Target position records
——

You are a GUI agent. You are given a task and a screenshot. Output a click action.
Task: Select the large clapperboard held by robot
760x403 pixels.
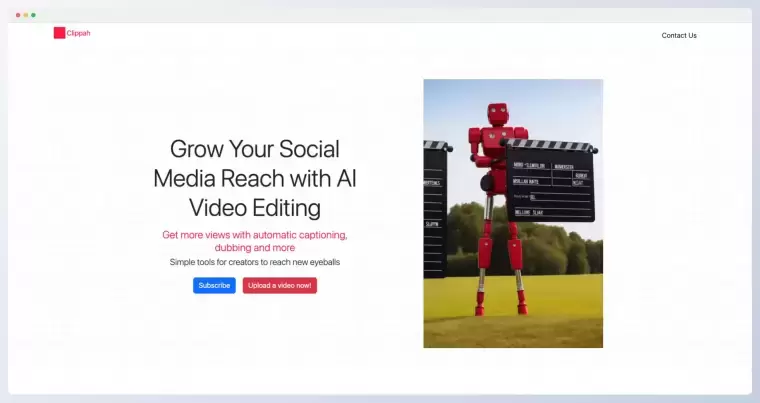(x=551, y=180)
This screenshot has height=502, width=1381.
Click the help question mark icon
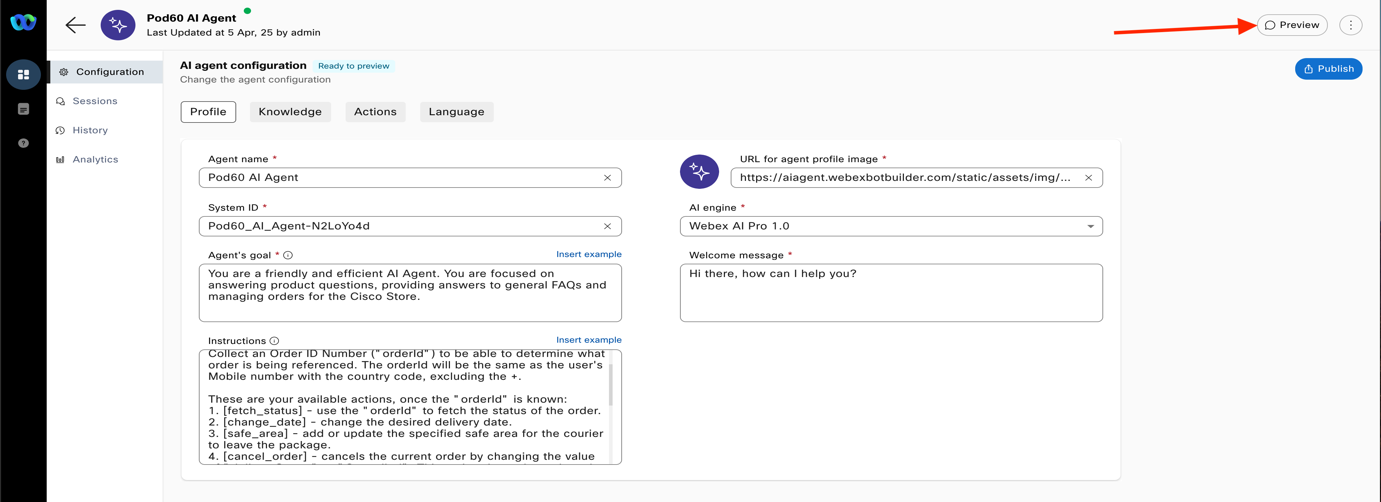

——

» Task instructions
Rewrite all of the material above, replacing every "screenshot" with "image" and keeping everything else the same. Leave the pictures out of your answer.

» Full solution
You are a GUI agent. You are given a task and a image. Output a click action.
Task: Select the large clapperboard held by robot
760x403 pixels.
(x=551, y=180)
This image has height=502, width=1381.
Click the help question mark icon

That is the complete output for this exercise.